Всякое большое дело в русской армии традиционно начиналось с молебна. Штурм Янги-Калы не стал в этом смысле исключением. Войска, выделенные для боя, были построены посреди лагеря, после чего началась служба. Будищев, в отличие от большинства своих подчиненных, прослушал напутствие священника без особого интереса. В положенных местах он широко осенял себя крестным знамением, клал поклоны, и со стороны могло даже показаться, что прапорщик истово молится, но на самом деле мысли его были целиком и полностью заняты стоящими рядом с моряками таманцами. Дело в том, что рядом с кривоногим крепышом Коханюком находился его субалтерн[52]
— хорунжий Бриллинг, отчего-то все время косившийся в сторону своих соседей.Наконец служба закончилась, и войска стали сниматься с места. Первым выступила колонна полковника Куропаткина, за ней пошли солдаты и казаки генерала Анненкова и только после них главные силы под командованием самого Скобелева. Дмитрий все время ждал, что тот не удержится от ободряющей речи перед выступлением, но обошлось. Генерал-адъютант ограничился инструкцией, содержание которой офицерам довели накануне. Особенно ему запомнились слова, что «артиллерия в решающий час должна беззаветно лечь вся, если это нужно для успеха атаки»[53]
.— Ну что, морячки, тронулись? — осклабился Коханюк, поигрывая нагайкой.
— Только после вас, — хмыкнул в ответ Будищев, забираясь в тачанку.
— Глядите, не отставайте, — ухмылка таманца стала жесткой, как наждак.
— Не отстанем, — пообещал прапорщик, устраиваясь поудобнее рядом со Шматовым.
Федька сегодня выглядел особенно импозантно. На перепоясанной крест-накрест пулеметными лентами груди георгиевский крест, из воротника выглядывает ворот чистой рубахи, на поясе револьвер, а в руках винчестер, подаренный в свое время доктором Студитским. Дмитрий даже хотел одолжить у какого-нибудь матроса бескозырку для полноты образа, но денщик, никогда не видевший фильмов о Гражданской войне, решительно воспротивился этому.
— Ну что, махновцы, погнали? — усмехнулся Будищев, обведя взглядом свое воинство.
— Слушаю, ваше благородие, — равнодушно воспринял новую кличку Егорыч, давно привыкший к закидонам своего прапорщика, и легонько тронул вожжи.
Двигаться позади шедшей на рысях казачьей сотни было удовольствием ниже среднего, уж больно много пыли поднимали копыта коней. В другое время Дмитрий, недолго думая, приказал бы выйти вперед, но сегодня он отчего-то скромничал. Их маленький отряд уже обошел Янги-Калу, когда забухала русская артиллерия и раздался противный вой падающих снарядов.

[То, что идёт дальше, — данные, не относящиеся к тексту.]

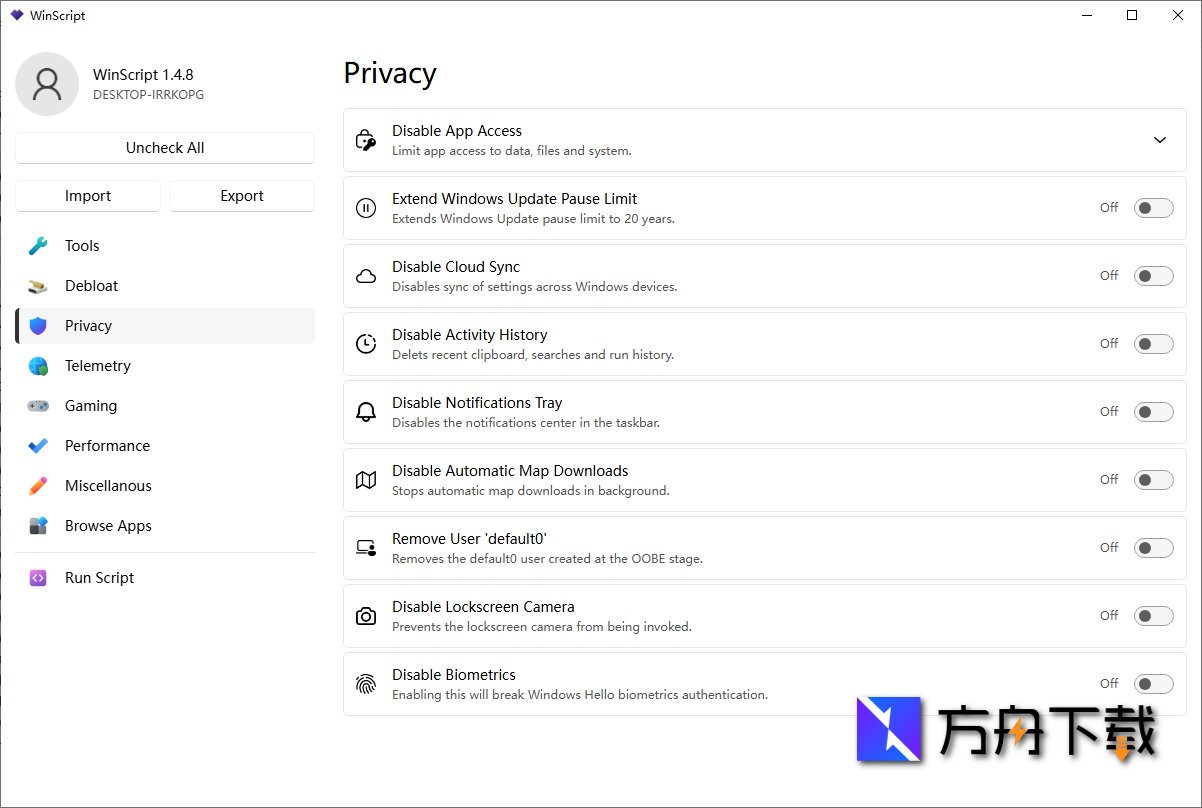This screenshot has width=1202, height=808.
Task: Click the Debloat icon in sidebar
Action: 38,286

Сегодня четвертую батарею против обыкновения не раздергали на отдельные взводы, а дали работать в полном составе, и подчиненные подполковника Мамацева не подвели. Причесав для начала всю территорию текинской крепости шрапнелью, они вскоре стали сосредотачивать огонь на отдельных участках, быстро превращая их в груды развалин. Покончив с одним опорным пунктом, артиллеристы тут же брались за другой, смешивая и его с землей.
— Красота! — подкрутил усы наблюдавший за этим Коханюк.
— Не случилось бы перелета, — поежился Бриллинг. — Как раз по нам прилетит!
— Было бы неприятственно, — согласился с ним есаул, с хитринкой посмотрев на своего субалтерна.
Два этих офицера являли собой две крайние противоположности, и только такое предприятие, как война, могло свести их вместе. Уроженец Тамани Артемий Семенович Коханюк начинал службу рядовым казаком, затем поступил в Ставропольское юнкерское училище, которое окончил по первому разряду. Как и большинству выслужившихся из нижних чинов, ему приходилось долго и упорно карабкаться на каждую новую ступень служебной лестницы.
Его подчиненный, напротив, вырос, что называется, с серебряной ложкой во рту. Не слишком усердствуя в учебе, прошел курс военной гимназии и Николаевского училища. Благодаря фамильному состоянию смог поступить в один из самых блестящих лейб-гвардейских полков[54]
. Был непременным участником всех веселых пирушек и других проказ золотой молодежи, за что, в конце концов, и поплатился, вылетев из гвардии на войну.— Как располагаете, прапорщик, могут артиллеристы взять неверный прицел, да и накрыть нас? — поинтересовался есаул у моряка.
— Снаряд как пуля, виноватого найдет, — с философским видом ответил ему Будищев из тачанки.
— Отож, — перешел на кубанский диалект Коханюк, при этом хищно раздув ноздри, как почуявший добычу хищник.